In the final chapter of Wilson’s text, he considers the pervasive nature of religion within the encoded message of Bester’s novel. In one particularly insightful segment of this analysis, Wilson outlines the textual and extratextual implications of Bester’s encoded critiques of religion as they relate to language. As the title of the chapter, “Speaking in Gutter Tongues,” signals, Wilson illuminates an important connection binding language and religion in Stars. More specifically, he illuminates how dialect and other linguistic elements signal religious affiliation in this imagined society. The protagonist’s “lower-class gutter tongue,” for example, underscores his lack of anti-religious identity (101). But, as Wilson keenly observes, this connection between religion and language works simultaneously as a reflection of Bester’s extratextual desires and intentions as a science fiction writer. Specifically, Bester, Wilson contends, takes on the religious mantle of an exorcist, a mantle similarly taken on by Foyle in the novel. Both Bester and his protagonist aspire to positively reshape “their respective worlds—one from the violence of upper-class tyranny and prejudice, the other from the limitations of SF writers who fail to live up to the genre’s great potential” (101). According to Wilson, language and religion remain, therefore, entwined both within and immediately outside of the novel. This underscoring of Bester’s commentary connecting language and religion within the novel’s plot and Bester’s perceived role as a linguistic exorcist of sorts makes up a pivotal strength of Wilson’s critical companion.

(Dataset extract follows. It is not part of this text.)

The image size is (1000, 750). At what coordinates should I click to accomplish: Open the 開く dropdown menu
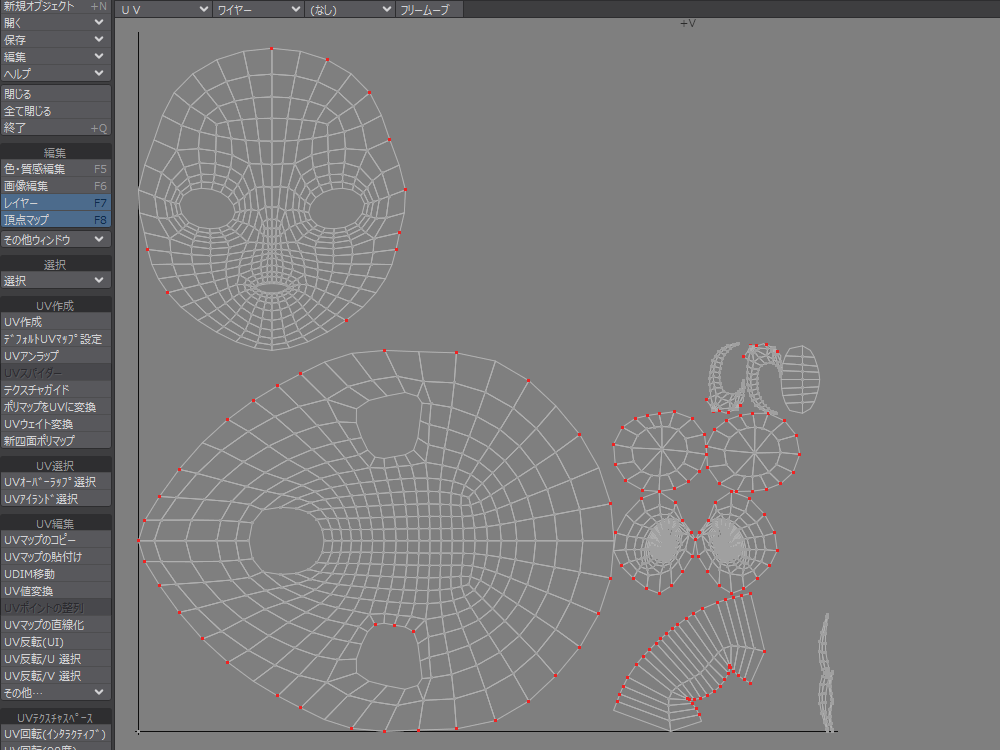pyautogui.click(x=55, y=23)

Alfred Bester’s The Stars My Destination: A Critical Companion is overall a valuable critical tool for a wide audience. It is well-suited both for students seeking a broad guide to Bester’s novel and scholars in search of an in-depth introductory analysis of its key themes, tropes, and encoded messages. Moving beyond a simple overview of Stars, Wilson utilizes theoretically sound and sophisticated critical approaches to interrogate the novel’s significance and impact upon the science fiction genre. With its emphasis upon the ways Stars challenged science fiction’s trajectory and conservative political messaging, Wilson’s critical companion is a strong addition to Palgrave’s New Canon series.
Michael Pitts is lecturer at the University of New York in Prague. His first monograph, Alternative Masculinities in Feminist Speculative Fiction: A New Man, was published by Lexington Books in 2021. His research interests are positioned at the intersection of gender theory, speculative fiction, and utopian studies.